Dr Dixon's wish list is headed by a call for GPs to abandon silos and reach out to colleagues such as pharmacists and hospital consultants. The edges between primary and secondary care should blur and be dissolved, he says. He believes each local area should have a "community health connector" to bring health, social care and local authority sectors together.

It may sound utopian but the NHS Alliance perspective seems in tune with the set out by Simon Stevens. Breaking down barriers, acting locally and integrating care are buzzwords which have been heard frequently in the debate about the document since it was published in October. Deciding what that means in practice is work in progress.

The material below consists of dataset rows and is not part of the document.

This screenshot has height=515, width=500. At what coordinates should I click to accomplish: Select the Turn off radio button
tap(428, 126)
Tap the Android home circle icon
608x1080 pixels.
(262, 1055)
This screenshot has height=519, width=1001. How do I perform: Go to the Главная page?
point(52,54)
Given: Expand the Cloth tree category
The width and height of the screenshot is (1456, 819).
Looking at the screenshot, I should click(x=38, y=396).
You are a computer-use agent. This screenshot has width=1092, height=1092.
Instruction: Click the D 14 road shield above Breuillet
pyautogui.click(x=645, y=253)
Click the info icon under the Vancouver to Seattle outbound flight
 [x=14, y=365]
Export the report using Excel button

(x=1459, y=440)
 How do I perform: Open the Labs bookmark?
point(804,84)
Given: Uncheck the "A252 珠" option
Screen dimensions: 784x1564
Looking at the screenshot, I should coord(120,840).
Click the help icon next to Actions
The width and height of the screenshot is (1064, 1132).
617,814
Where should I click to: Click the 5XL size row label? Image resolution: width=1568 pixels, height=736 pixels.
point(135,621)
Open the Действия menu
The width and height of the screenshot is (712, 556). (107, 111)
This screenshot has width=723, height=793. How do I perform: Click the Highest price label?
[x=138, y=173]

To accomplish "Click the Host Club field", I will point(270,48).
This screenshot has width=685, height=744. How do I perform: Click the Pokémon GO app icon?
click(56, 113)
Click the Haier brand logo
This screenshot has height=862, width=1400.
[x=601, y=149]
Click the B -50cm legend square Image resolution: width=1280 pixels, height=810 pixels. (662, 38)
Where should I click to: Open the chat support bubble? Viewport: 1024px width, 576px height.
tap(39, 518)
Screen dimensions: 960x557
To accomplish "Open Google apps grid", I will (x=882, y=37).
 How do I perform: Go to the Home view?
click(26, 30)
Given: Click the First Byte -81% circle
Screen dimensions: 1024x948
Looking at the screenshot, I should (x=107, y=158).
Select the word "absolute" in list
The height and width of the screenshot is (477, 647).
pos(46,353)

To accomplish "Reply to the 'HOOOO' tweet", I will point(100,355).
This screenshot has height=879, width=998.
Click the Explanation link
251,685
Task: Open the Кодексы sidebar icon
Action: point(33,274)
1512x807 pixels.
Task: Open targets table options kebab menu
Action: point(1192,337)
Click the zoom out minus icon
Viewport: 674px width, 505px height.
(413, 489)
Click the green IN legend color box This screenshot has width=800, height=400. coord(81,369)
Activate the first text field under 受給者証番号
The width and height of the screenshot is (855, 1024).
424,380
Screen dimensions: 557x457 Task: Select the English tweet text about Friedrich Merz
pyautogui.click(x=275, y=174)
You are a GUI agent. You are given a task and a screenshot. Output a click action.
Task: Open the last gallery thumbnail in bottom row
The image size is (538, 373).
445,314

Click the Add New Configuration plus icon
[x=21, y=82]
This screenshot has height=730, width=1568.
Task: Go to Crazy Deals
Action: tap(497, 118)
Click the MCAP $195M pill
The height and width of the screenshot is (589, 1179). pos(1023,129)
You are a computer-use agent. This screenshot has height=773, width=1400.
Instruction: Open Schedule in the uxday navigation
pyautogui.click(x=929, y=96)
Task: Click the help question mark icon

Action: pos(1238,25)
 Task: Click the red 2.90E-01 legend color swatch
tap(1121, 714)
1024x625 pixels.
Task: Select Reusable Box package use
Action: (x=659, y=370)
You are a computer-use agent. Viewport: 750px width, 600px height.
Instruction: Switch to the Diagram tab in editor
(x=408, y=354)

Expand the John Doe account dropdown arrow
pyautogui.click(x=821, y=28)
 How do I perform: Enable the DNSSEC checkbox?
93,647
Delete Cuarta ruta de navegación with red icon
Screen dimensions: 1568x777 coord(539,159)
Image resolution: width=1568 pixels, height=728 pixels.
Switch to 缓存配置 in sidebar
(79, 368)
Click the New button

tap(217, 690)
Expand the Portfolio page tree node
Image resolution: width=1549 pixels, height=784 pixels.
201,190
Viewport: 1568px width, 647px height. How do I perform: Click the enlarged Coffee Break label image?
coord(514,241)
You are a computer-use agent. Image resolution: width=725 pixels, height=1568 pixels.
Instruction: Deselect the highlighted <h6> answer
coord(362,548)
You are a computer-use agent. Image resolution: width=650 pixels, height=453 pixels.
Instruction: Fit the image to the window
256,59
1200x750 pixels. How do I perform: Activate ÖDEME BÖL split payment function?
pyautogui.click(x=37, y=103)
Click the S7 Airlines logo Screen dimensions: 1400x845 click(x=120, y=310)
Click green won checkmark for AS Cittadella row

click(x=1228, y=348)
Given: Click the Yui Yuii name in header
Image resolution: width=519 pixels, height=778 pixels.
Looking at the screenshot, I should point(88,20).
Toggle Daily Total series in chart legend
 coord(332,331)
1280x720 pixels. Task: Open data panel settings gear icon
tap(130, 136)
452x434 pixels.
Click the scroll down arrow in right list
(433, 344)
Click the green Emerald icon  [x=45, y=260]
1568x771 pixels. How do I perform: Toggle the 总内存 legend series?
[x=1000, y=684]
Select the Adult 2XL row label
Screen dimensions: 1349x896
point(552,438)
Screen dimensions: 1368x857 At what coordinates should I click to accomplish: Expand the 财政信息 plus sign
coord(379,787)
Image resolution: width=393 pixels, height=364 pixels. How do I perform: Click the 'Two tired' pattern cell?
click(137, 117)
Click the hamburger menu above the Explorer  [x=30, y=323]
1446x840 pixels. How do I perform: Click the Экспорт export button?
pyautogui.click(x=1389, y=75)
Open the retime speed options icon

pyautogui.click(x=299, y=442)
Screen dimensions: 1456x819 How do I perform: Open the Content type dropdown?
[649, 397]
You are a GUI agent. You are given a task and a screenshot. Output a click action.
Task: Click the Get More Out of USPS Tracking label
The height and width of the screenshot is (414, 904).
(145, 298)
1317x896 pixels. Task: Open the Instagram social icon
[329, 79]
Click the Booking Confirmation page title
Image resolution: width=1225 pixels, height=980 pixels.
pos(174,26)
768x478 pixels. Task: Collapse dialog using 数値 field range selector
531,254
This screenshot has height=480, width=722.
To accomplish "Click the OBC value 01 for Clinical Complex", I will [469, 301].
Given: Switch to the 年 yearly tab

While big thoughts are batted around in the corridors of NHS power, the financial reality facing some health economies was graphically illustrated with news from one of England's largest clinical commissioning groups (CCGs).

The Northern, Eastern and Western Devon CCG has announced temporary restrictions on some types or surgery as it grapples with a mounting financial deficit. Severely obese patients have been told to lose weight or face missing out on routine surgery. Smokers have been instructed to give up at least eight weeks before surgical procedures. Certain types of shoulder surgery will be limited and there will be restrictions on additional hearing aids.

These measures taken in some parts of Devon may or may not represent a "canary in the coal mine". The moves affecting obese patients and smokers have precedents in other areas. But they strengthen the case for urgent new thinking.

The cheque is in the post from the chancellor - but it won't on its own provide the answers.